もっとも、ベンチマークが速ければなんでも良いというわけではない。JITの導入ではコンパイラの負荷が動作のレスポンスを下げ、部分的には快適性を下げる可能性もある。そこでマルチコアによる処理を前提に、1つの処理コアにJITの処理を集中させ、バックグラウンドでコンパイル。レンダリングエンジンの動作が、よどみなくコンスタントになるよう工夫してあるそうだ。
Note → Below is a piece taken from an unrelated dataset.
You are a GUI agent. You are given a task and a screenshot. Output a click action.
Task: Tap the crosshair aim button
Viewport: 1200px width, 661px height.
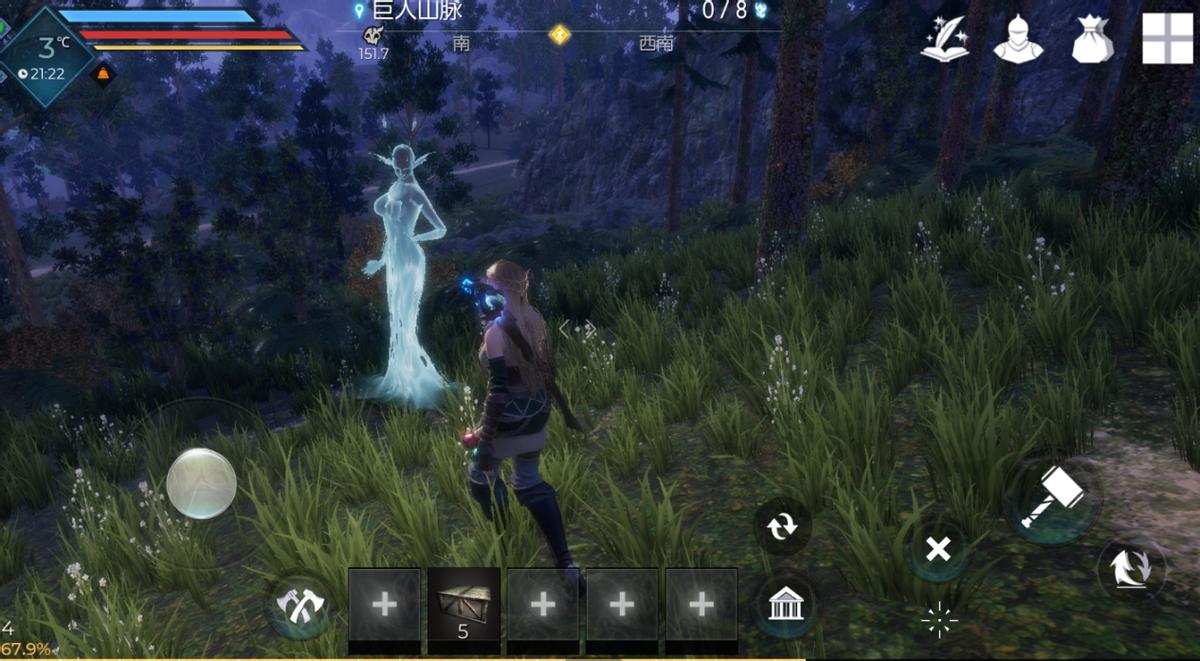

●Webアプリケーションの限界を引き上げたGPUアクセラレーション9月15日のIE9β版出荷は、事前にMicrosoftがアナウンスをしていたため、その直前にはライバルのChrome 7やFirefox 4などの最新βがそれぞれリリースされている。これは、GPUで高速化したHTML5レンダラーがIE9だけのものではない事を、きちんと訴求しておきたいという意図があるのかもしれない。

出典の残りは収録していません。